Provide the starting URL, include/exclude URL globs, and max_pages. Optional: max_depth, include_external, include_subdomain, search_query, top_n, webhook_url, timeout.
from olostep import Olostep

client = Olostep(api_key="YOUR_REAL_KEY")

crawl = client.crawls.create(
    start_url="https://olostep.com",
    max_pages=100,
    include_urls=["/**"],
    exclude_urls=["/collections/**"],
    include_external=False,
)

print(crawl.id, crawl.status)
Since everything in Olostep is an object, you will receive a crawl object in response. The crawl object has a few properties like id and status, which you can use to track the crawl.

Check crawl status

Poll the crawl to track progress until status is completed.
# Using the crawl object from the previous step
info = crawl.info()
print(info.status, info.pages_count)

# Or wait until completed
crawl.wait_till_done(check_every_n_secs=5)
Alternatively, you can pass a webhook_url when starting the crawl to be notified when the crawl is completed.

List pages (paginate/stream with cursor)

Fetch pages and iterate using cursor and limit. Works while the crawl is in_progress or completed.
# Iterate all pages (auto-waits for crawl completion, handles pagination)
for page in crawl.pages():
    print(page.url, page.retrieve_id)

Search query (limit to top N relevant)

Use search_query at start, and optionally filter listing with search_query. Limit per-page exploration with top_n.
from olostep import Olostep

client = Olostep(api_key="YOUR_REAL_KEY")

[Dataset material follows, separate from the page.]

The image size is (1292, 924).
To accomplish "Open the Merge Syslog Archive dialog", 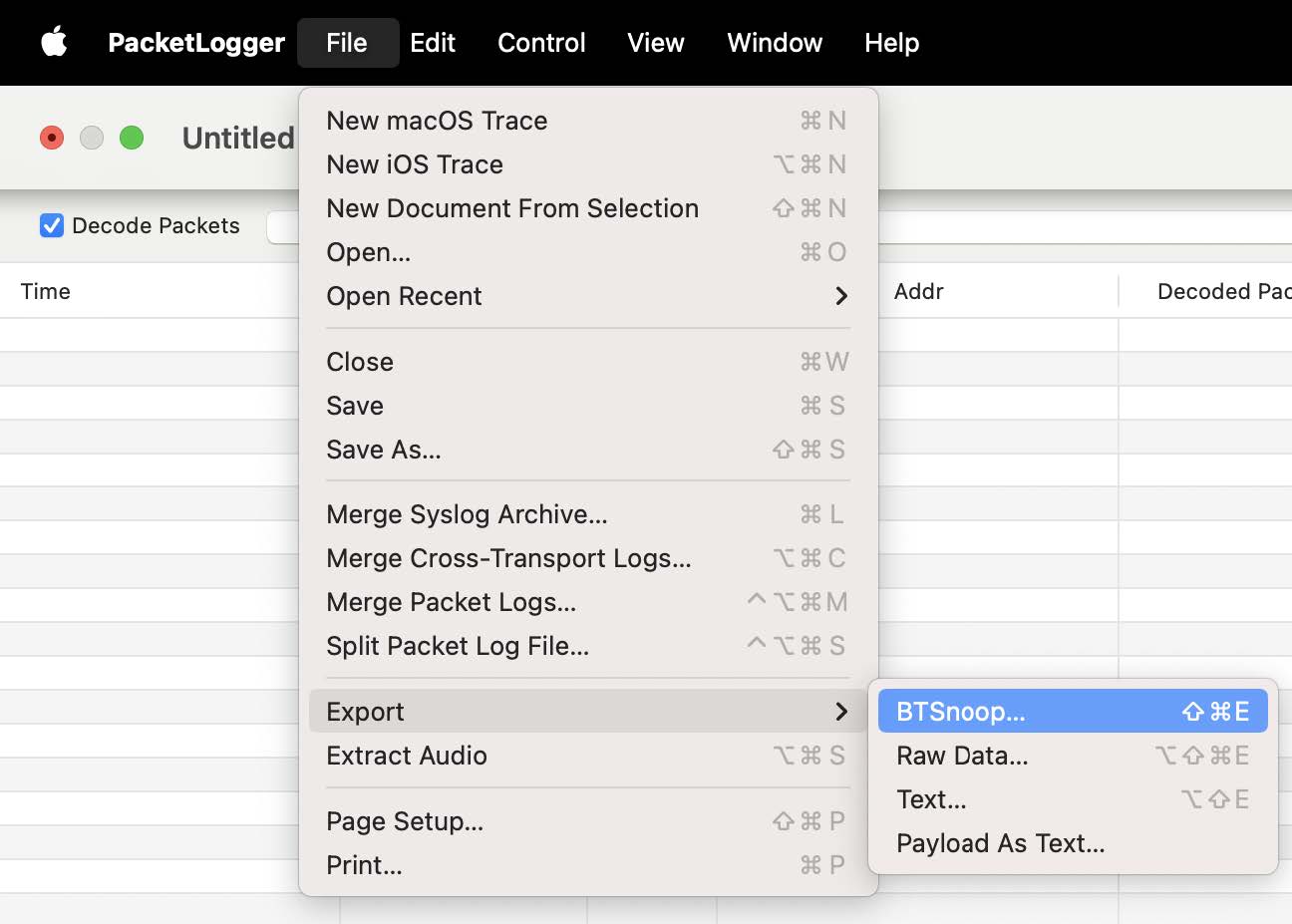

crawl = client.crawls.create(
    start_url="https://olostep.com",
    max_pages=100,
    include_urls=["/**"],
    search_query="contact us",
    top_n=5,
)

for page in crawl.pages(search_query="contact us"):
    print(page.url)

Retrieve content

Use each page’s retrieve_id with /v1/retrieve to fetch html_content and/or markdown_content.
# Retrieve content for each crawled page
for page in crawl.pages():
    content = page.retrieve(["markdown"])
    print(content.markdown_content)

Notes

  • Pagination is cursor-based; repeat requests until cursor is absent.
  • Content fields on /v1/crawls/{crawl_id}/pages are deprecated; prefer /v1/retrieve.
  • Webhooks: set webhook_url to receive a POST when the crawl completes.

Pricing

Crawl costs 1 credit per page crawled.